I've verified conjectured relationship (3) below for several thousand values of $x$ and suspect that it's true.
(1) $\quad H(x)=\sum\limits_{n=1}^x\frac{1}{n}\qquad\qquad\qquad\quad$(Harmonic Number Function)
(2) $\quad M(x)=\sum\limits_{n=1}^x\mu(n)\qquad\qquad\qquad$(Mertens Function)
(3) $\quad H(x)\stackrel{?}{=}\sum\limits_{n=1}^x\frac{\sigma_1(n)}{n}\,M\left(\frac{x}{n}\right)\qquad\quad(\sigma_1(n)$ is the Sum-of-Divisors Function$)$
Question: Has conjectured relationship (3) above been proven or disproven (or can it be)?

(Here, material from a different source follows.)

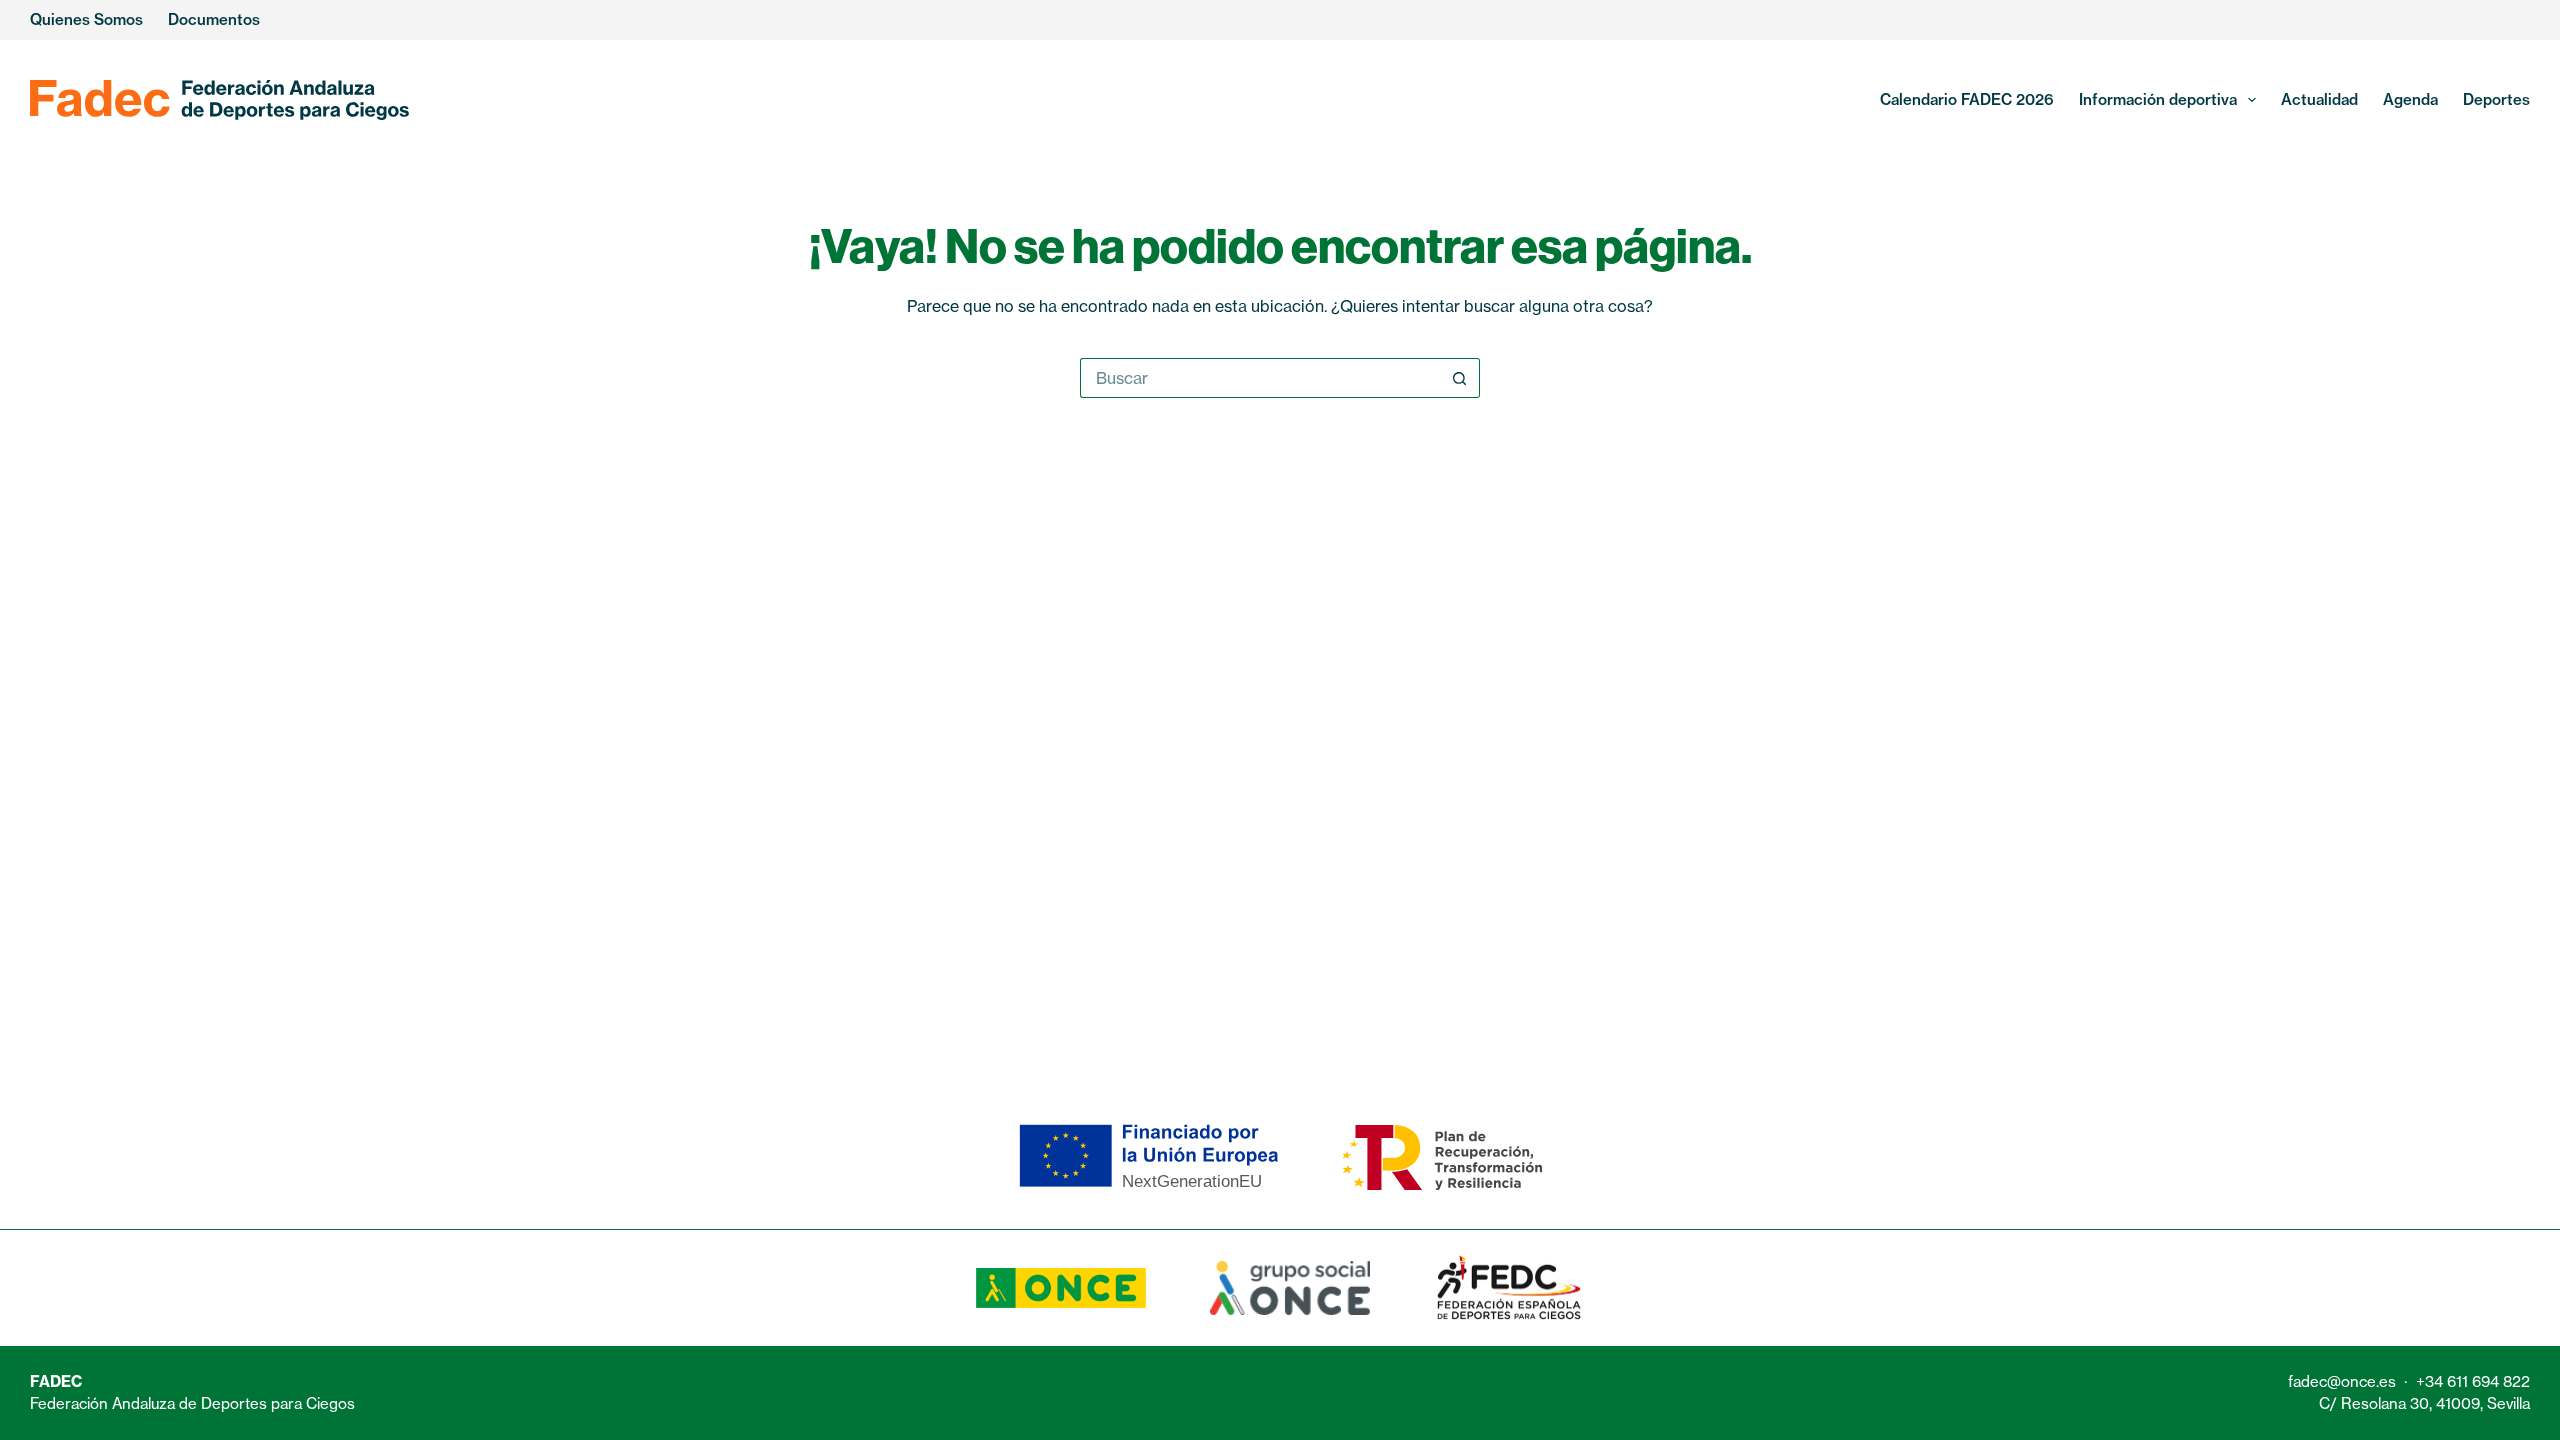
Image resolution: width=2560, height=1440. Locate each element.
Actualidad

Yes, this relationship is true and can be proved as follows (FYI $\sigma_1(n)=\sum_{d\mid n}d$ is more commonly known as the sum of divisors function, while the divisor function tends to refer to $\sum_{d\mid n}1$).
$$ \sum_{1\leq n\leq x}\frac{\sigma_1(n)}{n}M(x/n) = \sum_{1\leq n\leq x}\frac{1}{n}\sum_{d\mid n}d\sum_{1\leq m\leq x/n}\mu(m). $$
The right-hand side is
$$ = \sum_{1\leq d,m\leq x} d\mu(m)\sum_{\substack{1\leq n\leq x/m\\ d\mid n}} \frac{1}{n} = \sum_{1\leq dmn\leq x} \frac{\mu(m)}{n}= \sum_{1\leq k\leq x}\mu \ast 1\ast f(k)$$
where $f(t)=1/t$ and $\star$ denotes the multiplicative Dirichlet convolution. By Mobius inversion $\mu\star 1$ is the identity function for convolution, and hence this sum is just $\sum_{1\leq k\leq x}f(k)=H(x)$ as you claim.